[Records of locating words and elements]
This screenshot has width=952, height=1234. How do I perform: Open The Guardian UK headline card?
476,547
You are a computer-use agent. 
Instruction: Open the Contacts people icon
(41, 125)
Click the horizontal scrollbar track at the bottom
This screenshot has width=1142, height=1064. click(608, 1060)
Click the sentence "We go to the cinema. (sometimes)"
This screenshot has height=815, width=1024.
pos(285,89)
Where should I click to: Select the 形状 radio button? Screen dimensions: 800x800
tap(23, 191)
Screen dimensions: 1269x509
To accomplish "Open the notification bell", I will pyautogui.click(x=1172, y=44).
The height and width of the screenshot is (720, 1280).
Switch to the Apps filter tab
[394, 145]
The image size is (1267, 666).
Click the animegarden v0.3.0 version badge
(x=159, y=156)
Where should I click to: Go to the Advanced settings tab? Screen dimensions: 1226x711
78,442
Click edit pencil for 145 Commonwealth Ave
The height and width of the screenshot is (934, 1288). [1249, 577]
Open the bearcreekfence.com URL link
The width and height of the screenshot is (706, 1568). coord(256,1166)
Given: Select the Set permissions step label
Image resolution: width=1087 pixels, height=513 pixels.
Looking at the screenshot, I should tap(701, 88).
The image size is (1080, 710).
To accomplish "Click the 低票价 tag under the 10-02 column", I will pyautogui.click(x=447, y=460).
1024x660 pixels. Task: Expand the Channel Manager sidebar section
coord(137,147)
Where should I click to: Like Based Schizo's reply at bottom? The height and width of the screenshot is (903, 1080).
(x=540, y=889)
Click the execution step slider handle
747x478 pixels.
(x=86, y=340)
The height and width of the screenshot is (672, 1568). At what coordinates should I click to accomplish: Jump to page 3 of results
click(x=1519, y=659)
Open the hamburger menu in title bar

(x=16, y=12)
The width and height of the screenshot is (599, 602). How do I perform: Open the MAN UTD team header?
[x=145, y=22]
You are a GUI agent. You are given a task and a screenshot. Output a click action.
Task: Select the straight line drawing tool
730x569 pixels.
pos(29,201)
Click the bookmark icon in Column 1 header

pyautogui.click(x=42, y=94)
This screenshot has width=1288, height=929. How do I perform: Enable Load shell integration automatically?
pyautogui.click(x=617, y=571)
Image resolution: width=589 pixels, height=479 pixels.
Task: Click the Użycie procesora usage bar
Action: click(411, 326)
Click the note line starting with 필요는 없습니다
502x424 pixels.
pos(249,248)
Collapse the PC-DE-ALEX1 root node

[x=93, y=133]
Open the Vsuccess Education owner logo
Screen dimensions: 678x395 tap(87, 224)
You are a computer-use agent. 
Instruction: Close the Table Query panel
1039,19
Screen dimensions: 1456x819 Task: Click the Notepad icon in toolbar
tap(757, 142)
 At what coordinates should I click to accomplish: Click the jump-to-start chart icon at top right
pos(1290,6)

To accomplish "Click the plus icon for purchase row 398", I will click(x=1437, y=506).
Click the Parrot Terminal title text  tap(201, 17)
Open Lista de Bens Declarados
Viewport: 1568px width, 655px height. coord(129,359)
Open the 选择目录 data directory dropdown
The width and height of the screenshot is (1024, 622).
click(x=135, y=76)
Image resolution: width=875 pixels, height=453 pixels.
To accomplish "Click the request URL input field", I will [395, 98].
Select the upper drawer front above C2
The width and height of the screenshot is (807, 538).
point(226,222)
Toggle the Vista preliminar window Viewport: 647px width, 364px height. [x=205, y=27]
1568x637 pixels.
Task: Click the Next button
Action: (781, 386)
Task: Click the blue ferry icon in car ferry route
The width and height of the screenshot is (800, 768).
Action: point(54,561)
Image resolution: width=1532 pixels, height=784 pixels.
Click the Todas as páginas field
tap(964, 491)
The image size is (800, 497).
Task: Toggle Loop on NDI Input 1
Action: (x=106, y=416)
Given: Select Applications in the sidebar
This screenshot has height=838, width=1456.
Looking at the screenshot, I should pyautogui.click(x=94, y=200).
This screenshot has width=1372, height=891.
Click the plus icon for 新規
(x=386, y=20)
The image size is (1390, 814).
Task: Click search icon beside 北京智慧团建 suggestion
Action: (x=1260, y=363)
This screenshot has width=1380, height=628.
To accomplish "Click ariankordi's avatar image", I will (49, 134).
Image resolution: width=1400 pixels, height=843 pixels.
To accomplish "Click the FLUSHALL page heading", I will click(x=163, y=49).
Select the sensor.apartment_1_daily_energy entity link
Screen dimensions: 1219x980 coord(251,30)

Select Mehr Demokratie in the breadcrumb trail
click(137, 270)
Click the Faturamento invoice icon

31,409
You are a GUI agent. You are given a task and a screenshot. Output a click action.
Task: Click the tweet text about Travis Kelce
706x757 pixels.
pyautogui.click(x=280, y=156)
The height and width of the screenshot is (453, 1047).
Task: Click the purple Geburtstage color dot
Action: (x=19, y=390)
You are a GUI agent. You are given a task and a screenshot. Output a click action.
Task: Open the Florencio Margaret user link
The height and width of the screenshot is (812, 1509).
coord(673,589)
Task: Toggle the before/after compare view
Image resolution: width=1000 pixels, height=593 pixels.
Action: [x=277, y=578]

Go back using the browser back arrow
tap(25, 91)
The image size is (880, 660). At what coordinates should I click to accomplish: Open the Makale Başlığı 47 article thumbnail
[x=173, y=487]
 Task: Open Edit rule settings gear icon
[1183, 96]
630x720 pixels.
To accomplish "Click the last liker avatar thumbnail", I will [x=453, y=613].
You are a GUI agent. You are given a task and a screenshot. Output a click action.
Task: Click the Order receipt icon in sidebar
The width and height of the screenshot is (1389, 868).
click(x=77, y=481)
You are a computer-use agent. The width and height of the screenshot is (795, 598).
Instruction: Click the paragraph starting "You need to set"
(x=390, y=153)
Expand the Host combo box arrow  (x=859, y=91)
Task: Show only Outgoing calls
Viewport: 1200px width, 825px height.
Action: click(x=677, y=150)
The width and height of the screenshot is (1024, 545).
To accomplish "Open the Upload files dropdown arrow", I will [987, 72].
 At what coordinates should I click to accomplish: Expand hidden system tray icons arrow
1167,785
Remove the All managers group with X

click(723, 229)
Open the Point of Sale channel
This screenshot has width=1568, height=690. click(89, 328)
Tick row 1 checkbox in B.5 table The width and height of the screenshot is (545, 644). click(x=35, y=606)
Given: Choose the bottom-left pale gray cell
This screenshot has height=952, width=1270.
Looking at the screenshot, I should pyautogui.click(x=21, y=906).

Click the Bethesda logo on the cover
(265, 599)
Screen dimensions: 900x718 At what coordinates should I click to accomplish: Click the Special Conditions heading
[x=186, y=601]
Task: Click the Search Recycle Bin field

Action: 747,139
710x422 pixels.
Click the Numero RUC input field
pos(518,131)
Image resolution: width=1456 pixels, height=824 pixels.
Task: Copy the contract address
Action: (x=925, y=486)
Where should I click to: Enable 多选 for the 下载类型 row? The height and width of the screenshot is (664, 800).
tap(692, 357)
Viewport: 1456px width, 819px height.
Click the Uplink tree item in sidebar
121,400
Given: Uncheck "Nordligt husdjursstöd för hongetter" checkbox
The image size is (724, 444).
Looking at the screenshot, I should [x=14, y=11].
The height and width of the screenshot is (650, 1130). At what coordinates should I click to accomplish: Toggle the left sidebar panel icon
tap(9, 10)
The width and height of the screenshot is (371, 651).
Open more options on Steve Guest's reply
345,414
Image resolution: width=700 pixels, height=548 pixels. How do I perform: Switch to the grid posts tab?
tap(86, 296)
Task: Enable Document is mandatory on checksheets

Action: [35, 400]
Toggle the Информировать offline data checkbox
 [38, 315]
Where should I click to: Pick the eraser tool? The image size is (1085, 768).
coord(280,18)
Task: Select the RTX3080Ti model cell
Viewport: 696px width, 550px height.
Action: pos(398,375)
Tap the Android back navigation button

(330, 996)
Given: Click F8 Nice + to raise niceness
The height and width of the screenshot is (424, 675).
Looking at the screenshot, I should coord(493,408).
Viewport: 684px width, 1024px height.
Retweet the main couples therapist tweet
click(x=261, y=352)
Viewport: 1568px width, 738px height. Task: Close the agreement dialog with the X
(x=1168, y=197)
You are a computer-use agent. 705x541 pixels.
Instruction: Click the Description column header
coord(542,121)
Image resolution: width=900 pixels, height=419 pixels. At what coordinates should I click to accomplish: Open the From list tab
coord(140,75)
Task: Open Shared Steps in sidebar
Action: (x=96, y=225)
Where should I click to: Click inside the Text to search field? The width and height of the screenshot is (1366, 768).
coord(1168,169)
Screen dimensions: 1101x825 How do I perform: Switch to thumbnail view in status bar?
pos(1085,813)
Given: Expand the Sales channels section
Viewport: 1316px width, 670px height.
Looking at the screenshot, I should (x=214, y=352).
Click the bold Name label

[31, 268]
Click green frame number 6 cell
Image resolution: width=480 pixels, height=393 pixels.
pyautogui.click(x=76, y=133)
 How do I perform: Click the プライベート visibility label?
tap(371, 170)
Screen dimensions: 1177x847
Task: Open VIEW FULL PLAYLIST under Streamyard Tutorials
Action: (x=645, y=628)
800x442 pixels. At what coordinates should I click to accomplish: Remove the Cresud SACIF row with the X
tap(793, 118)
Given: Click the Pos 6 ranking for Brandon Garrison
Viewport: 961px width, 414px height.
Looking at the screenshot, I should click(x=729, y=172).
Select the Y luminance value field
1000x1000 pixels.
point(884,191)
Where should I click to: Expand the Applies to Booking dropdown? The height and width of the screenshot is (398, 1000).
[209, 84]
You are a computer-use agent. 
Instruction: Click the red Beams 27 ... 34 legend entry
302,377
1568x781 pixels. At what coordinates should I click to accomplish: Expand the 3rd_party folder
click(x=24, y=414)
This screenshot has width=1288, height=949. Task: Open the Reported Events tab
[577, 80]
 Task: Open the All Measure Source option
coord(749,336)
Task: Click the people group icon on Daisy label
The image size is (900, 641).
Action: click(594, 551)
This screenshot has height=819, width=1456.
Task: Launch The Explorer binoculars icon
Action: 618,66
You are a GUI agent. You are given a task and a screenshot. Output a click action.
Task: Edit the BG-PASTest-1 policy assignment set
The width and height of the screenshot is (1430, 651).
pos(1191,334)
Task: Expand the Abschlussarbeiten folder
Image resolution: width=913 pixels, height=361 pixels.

The exercise | Give the lines of the material as a numbered list, starting with the line that contains "Select Mehr Demokratie" and going on through the line that contains "coord(673,589)". Leave out blank lines.

Exercise result |
1. Select Mehr Demokratie in the breadcrumb trail
2. click(137, 270)
3. Click the Faturamento invoice icon
4. 31,409
5. You are a GUI agent. You are given a task and a screenshot. Output a click action.
6. Task: Click the tweet text about Travis Kelce
7. 706x757 pixels.
8. pyautogui.click(x=280, y=156)
9. The height and width of the screenshot is (453, 1047).
10. Task: Click the purple Geburtstage color dot
11. Action: (x=19, y=390)
12. You are a GUI agent. You are given a task and a screenshot. Output a click action.
13. Task: Open the Florencio Margaret user link
14. The height and width of the screenshot is (812, 1509).
15. coord(673,589)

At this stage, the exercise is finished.